Comecemos por Jennifer o último livro de Joel Neto que se lê num fôlego ou no tempo de um voo. Joel é um dos grandes escritores Açorianos da nova geração. Depois de viver em Lisboa alguns anos, regressou à sua ilha, a Terceira, onde vive feliz com a esposa, um filho (o lindo Artur que conheço de fotos) e dois cães. Dali escreve regularmente na imprensa nacional e vai-nos brindando com livros excelentes como “A vida no Campo”,” Arquipélago” ou “Meridiano 28” todos de leitura obrigatória. Nesse regresso à ilha (eu também o fiz numa determinada altura da vida) há um novo olhar da realidade, dado pela idade e vivência numa metrópole, longe das nossas raízes. É dessa nova observação do quotidiano, das rotinas e percursos sempre iguais que nos impõem os limites físicos e o tempo próprio da ilha, que resulta a história da jovem Jennifer que Joel acompanha num bairro social da periferia de Angra. Os problemas que a história de Jennifer aflora não são novos nas nossas ilhas, como aliás são também mas de forma menos grave no resto do país: a pobreza física e às vezes de espírito, a dependência das ajudas sociais, o abandono escolar, a gravidez precoce e tudo o que os rodeia.

Mas Jennifer que Joel segue no seu quotidiano, revela, porém, apesar das dificuldades, a sua enorme vontade de viver e a alegria (ou será esperança?) no carinho que esbanja, na criatividade com que atribui nomes diferentes às pessoas com quem lida, nos sonhos que povoam a sua imaginação infantil. Joel de uma forma comovente, toca na ferida que dói à minha geração. Não fomos capazes de eliminar a pobreza endémica das nossas ilhas. Fomos capazes de construir Aeroportos e portos, de fazer vias rápidas, centros de saúde e Hospitais, criámos um regime autonómico que nos orgulha, mas não resolvemos o problema crucial da educação obrigatória nem o de criação da verdadeira riqueza, a gerada numa agricultura e pescas modernas ou na indústria e não na dependente de serviços ou do turismo sazonal. Estou fora dos Açores há muitos anos, quiçá faltar-me-á legitimidade para esta observação. Mas não é culpa deste ou de governos anteriores, é apenas culpa de toda a minha geração.

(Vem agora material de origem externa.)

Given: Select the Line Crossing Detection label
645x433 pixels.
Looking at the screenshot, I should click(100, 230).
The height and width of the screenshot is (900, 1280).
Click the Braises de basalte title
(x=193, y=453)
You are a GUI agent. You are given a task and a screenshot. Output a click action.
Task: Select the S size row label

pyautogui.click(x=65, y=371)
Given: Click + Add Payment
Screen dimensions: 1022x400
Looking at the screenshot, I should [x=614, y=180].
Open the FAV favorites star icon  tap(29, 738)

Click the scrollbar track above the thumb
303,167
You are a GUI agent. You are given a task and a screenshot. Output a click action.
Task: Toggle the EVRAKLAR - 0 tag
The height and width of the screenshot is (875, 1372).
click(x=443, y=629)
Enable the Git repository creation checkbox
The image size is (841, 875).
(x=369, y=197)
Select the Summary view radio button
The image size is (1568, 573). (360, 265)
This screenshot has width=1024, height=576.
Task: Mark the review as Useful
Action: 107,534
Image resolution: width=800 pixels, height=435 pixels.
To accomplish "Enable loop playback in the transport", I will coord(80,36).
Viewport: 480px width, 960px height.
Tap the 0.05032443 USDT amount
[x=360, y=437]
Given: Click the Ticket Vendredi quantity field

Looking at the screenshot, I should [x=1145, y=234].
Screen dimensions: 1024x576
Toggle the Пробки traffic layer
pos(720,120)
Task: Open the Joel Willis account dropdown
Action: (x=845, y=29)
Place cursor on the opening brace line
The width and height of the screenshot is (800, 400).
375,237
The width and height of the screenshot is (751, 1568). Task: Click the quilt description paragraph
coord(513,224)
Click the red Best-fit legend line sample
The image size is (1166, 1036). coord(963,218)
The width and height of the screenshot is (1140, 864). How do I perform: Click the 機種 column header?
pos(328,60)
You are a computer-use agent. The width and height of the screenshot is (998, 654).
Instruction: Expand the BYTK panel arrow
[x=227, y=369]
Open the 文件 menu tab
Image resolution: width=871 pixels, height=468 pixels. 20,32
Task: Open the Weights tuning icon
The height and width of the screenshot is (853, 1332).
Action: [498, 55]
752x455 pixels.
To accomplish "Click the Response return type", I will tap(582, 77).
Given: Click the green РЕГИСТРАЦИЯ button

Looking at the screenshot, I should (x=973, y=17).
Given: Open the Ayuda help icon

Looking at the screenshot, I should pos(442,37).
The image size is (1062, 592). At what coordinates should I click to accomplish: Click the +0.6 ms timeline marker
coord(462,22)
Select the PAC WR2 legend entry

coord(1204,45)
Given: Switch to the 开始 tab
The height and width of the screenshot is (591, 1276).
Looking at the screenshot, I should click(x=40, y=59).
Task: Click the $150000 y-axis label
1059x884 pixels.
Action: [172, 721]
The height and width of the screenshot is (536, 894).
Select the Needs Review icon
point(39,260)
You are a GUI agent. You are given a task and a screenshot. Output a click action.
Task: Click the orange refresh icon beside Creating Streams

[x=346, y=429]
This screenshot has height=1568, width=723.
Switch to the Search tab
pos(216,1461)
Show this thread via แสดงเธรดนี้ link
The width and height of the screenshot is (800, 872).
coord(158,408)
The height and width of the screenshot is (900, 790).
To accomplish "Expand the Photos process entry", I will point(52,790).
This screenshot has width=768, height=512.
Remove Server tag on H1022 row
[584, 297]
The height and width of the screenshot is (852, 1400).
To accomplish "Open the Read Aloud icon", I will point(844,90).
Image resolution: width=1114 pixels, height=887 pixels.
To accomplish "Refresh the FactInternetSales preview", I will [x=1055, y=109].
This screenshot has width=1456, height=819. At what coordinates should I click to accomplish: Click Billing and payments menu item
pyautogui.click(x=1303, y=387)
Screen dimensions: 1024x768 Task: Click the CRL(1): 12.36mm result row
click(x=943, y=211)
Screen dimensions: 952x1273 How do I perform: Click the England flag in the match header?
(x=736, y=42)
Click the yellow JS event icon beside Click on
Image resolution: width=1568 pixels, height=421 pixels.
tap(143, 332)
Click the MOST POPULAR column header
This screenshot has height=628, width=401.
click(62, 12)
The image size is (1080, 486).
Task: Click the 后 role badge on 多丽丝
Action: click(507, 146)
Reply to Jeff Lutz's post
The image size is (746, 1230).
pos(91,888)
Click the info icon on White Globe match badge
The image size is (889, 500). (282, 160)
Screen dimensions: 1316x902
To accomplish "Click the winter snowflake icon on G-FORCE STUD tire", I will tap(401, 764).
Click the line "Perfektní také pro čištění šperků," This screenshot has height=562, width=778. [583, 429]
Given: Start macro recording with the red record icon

E é o mesmo sentimento de culpa em Jennifer que me traz a Rabo de Peixe, talvez a terra mais pobre de Portugal senão de toda a Europa, trazida à atenção internacional pela série da Netflix com o mesmo nome, realizada este ano por Augusto Fraga.
Como quase todas as boas histórias a trama ou o scenagio (como lhe chamam os Italianos) é inspirada em factos reais.
Augusto Fraga é um jovem realizador de grande sensibilidade. Conheço a sua mãe (professora Universitária e uma artista musical de excelência) e conheci o seu avô e tio avô professores e gente de enorme cultura. Augusto Fraga cresceu, pois, num caldo de gente de cultura e herdou sem dúvida deles e da educação que recebeu, essa sensibilidade que revela na forma como dirige e no ritmo de realização e edição que imprime à obra.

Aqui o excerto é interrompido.